O tema do evento foi “Ciência para a Transformação Global” e o representante da Academia Americana enriqueceu o debate mostrando o quanto os avanços necessários vão além do campo das pesquisas científicas. É preciso que as inovações não só cheguem de fato até as pessoas como atendam suas necessidades. São desdobramentos que, segundo ele, dependem de um elo importantíssimo dessa cadeia, que é o engenheiro. Apesar de sua formação em Ciências Exatas, são profissionais capazes de compreender as questões sociais envolvidas na aplicação da tecnologia e não deixam também de ter desafios próximos da arte, devido à criatividade envolvida.

“Quando a Academia foi criada foi a primeira que foi criada como consultiva e honorífica. E deveria aconselhar sobre qualquer assunto de ciência ou arte. Arte era o nome dado em 1864 para habilidade, engenharia e experiência e para fazer as coisas realmente acontecerem. Não sei como fazer este comentário mas para nós da Academia a engenharia é uma arte muito importante e penso que precisamos de alguma forma transmitir que estamos falando  de pessoas que realmente traduzem ideias em interação. E de várias maneiras a Engenharia não é algo popular visto pelos jovens”, declarou Boright.
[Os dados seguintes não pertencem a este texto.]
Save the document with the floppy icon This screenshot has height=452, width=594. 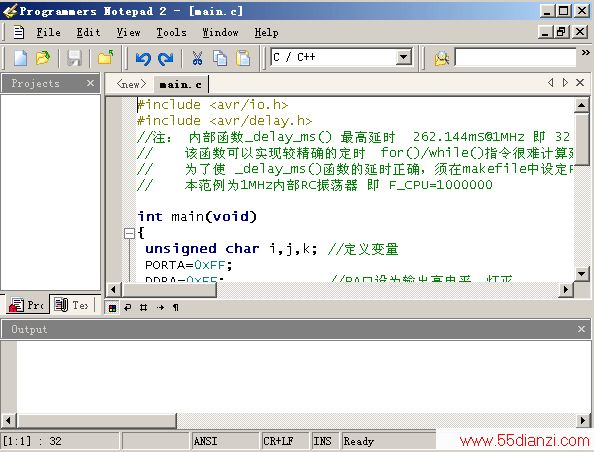click(74, 58)
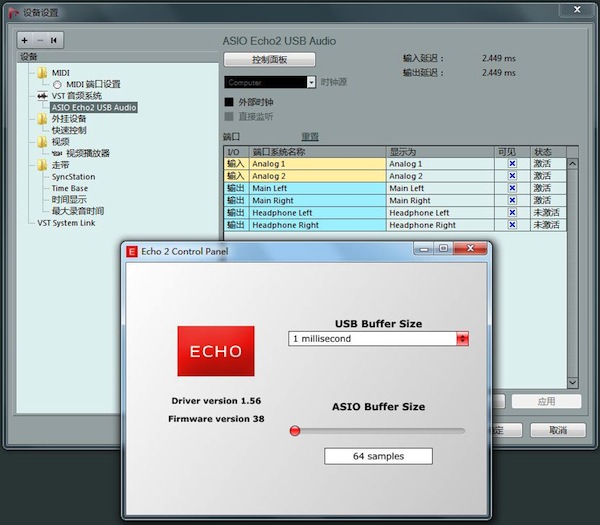600x525 pixels.
Task: Toggle visibility checkbox for Analog 1 port
Action: tap(512, 163)
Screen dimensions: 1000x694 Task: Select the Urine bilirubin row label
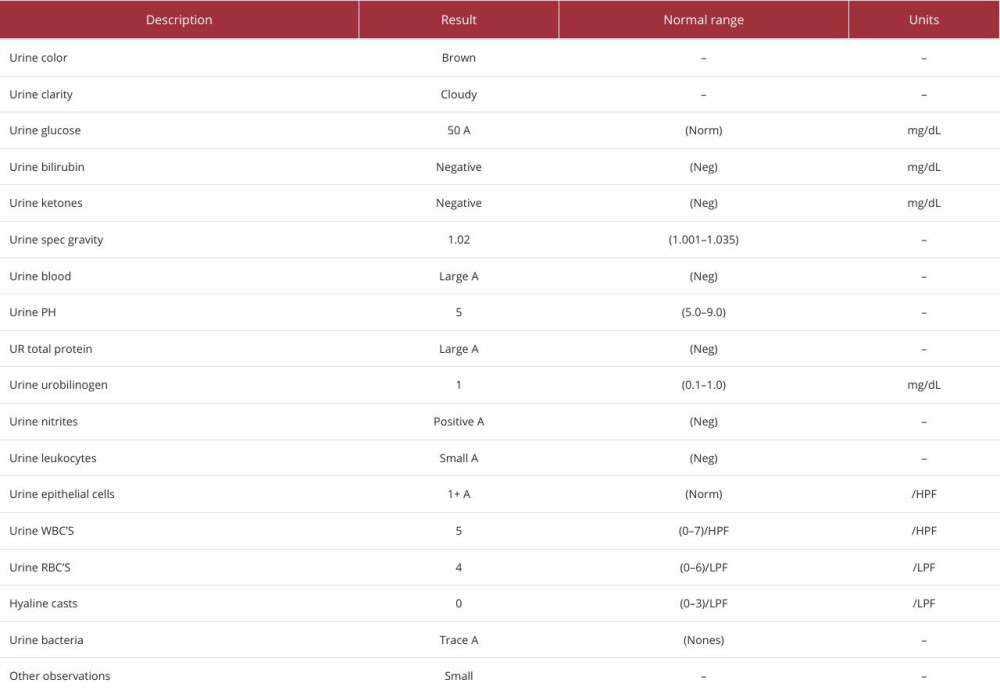[x=47, y=167]
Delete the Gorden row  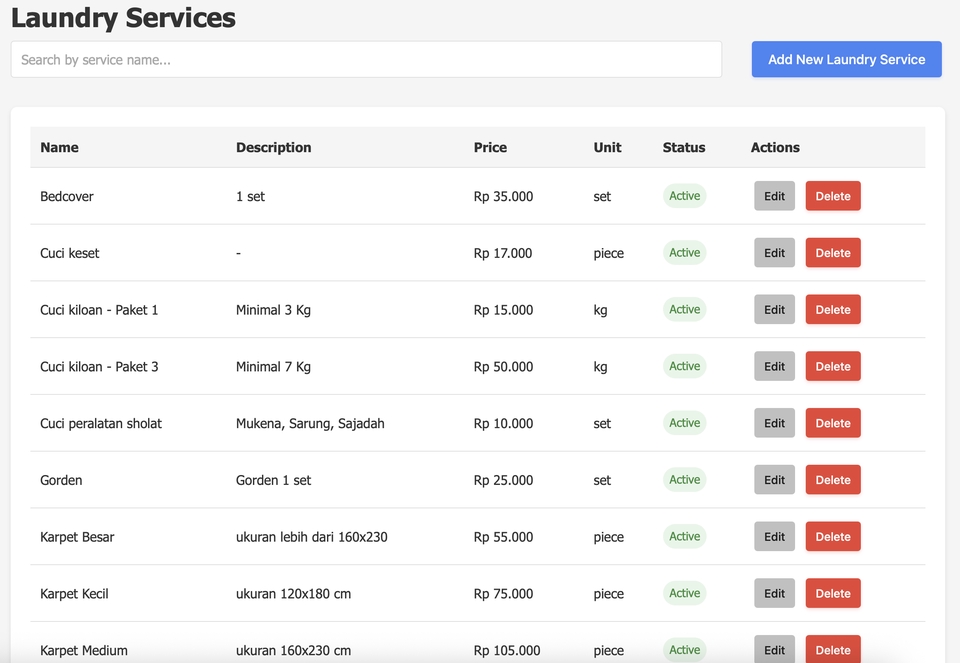832,480
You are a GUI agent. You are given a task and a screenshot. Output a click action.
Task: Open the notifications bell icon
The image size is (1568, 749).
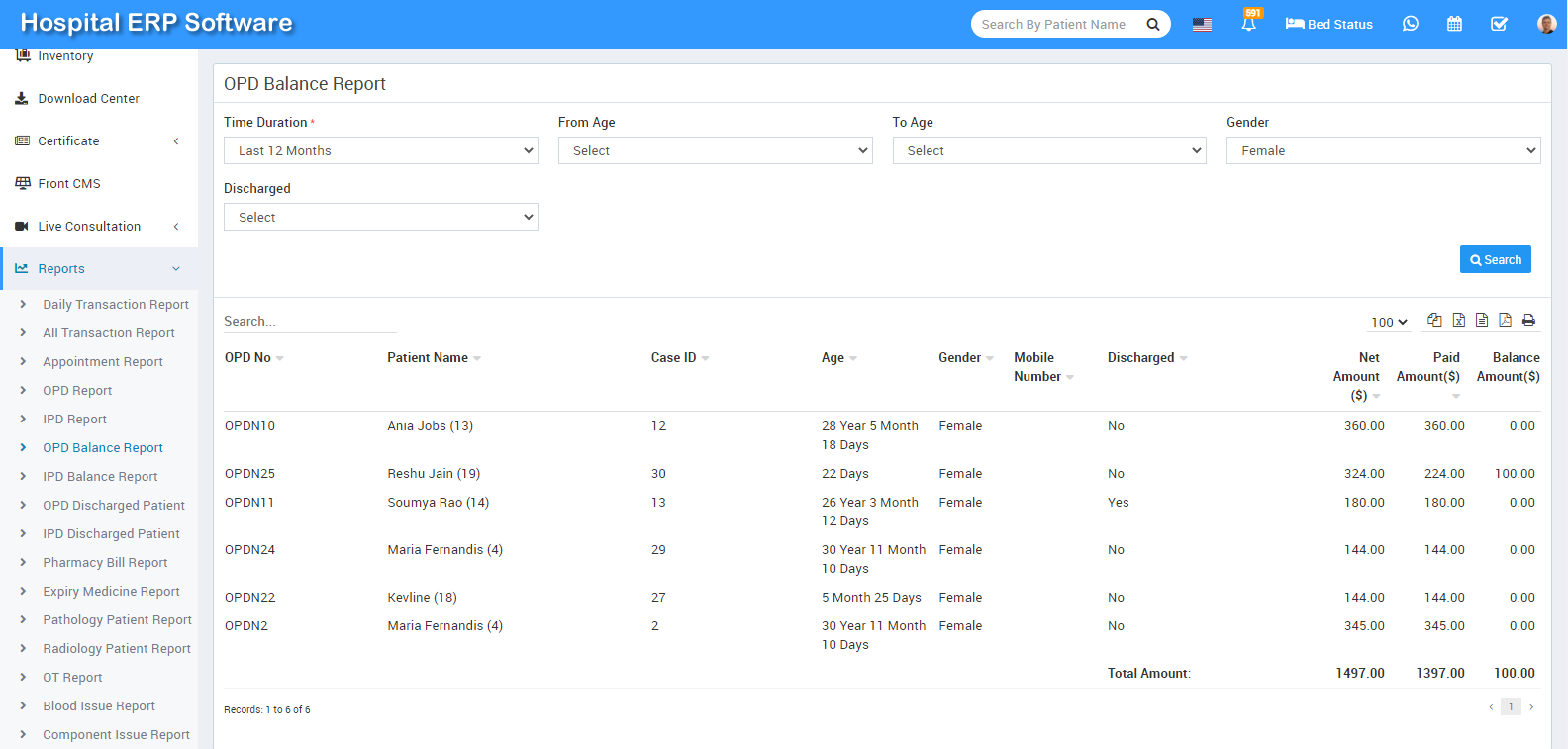click(x=1248, y=24)
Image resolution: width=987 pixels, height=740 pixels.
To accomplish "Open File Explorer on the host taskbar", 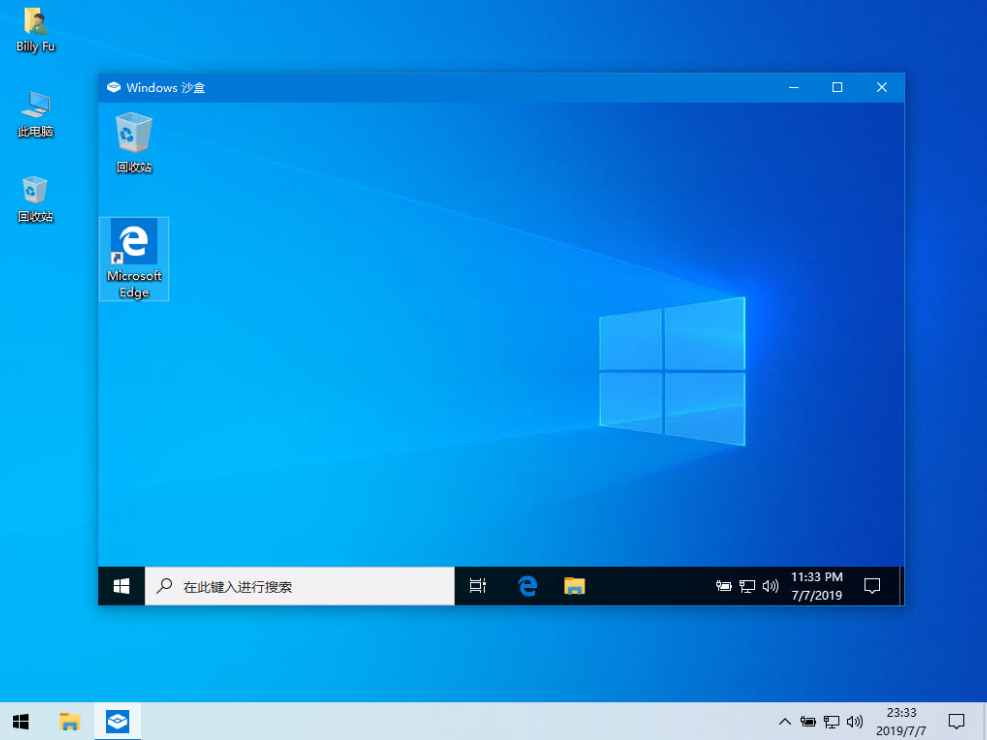I will (x=70, y=721).

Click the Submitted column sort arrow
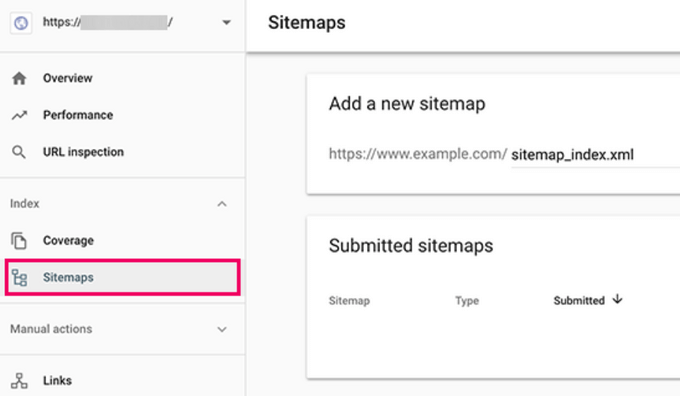tap(618, 299)
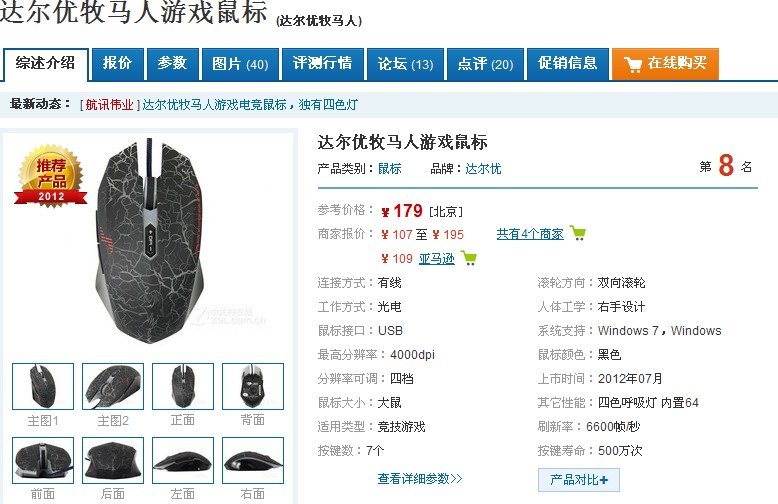The width and height of the screenshot is (778, 504).
Task: Click the 推荐产品 2012 gold badge
Action: [51, 176]
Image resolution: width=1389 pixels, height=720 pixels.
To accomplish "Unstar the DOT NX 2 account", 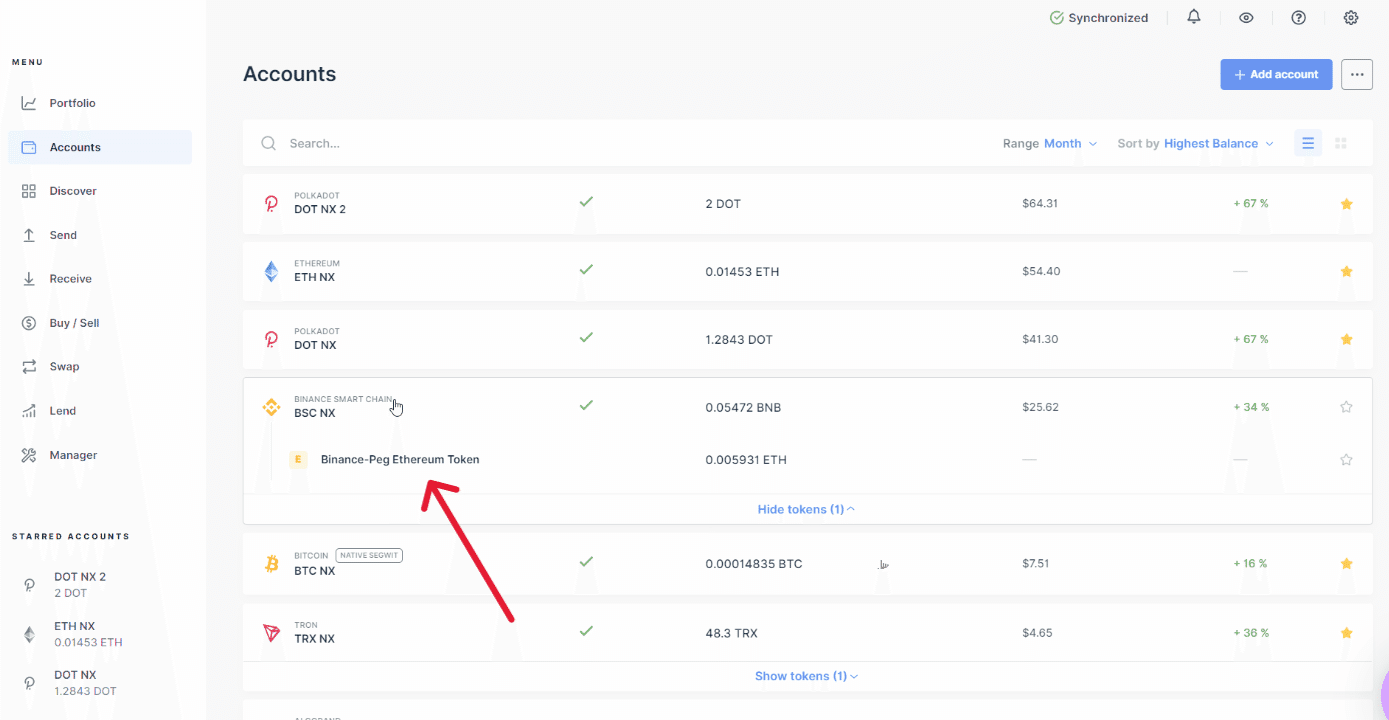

São diretrizes que também podem fazer diferença na política para desenvolvimento industrial do país, conforme explicou o presidente do Clube de Engenharia, Márcio Girão, em palestra durante o seminário “Neoindustrialização em novas bases e apoio à inovação nas empresas”, realizado pela FINEP.

Ele participou da mesa “Indústria e Universidade” e citou vários exemplos de inovações tecnológicas de grande relevância, que concretizaram o elo entre a pesquisa e a aplicação prática, através da contribuição da Engenharia.  É o caso da criptografia assimétrica, do forno de micro-ondas, dos chips presentes em computadores, celulares e em hoje em dia em quase todos os aparelhos, além da música em mp3. Mas no Brasil há também avanços que já foram alcançados graças a esse modelo, como a descoberta do Pré-Sal pela Petrobras. Só com o empenho de pesquisadores do Cenpes, que se aliaram aos engenheiros dos campos de operações em águas profundas, foi possível localizar e comprovar a presença dos poços abaixo da camada de sal.

“Em qualquer área onde a tecnologia atua, sem ciência, sem inovação e sem engenharia, não há desenvolvimento. Este é o tripé. O desafio, portanto, não é apenas a integração universidade-indústria, mas da inovação com a engenharia”, ressaltou Girão.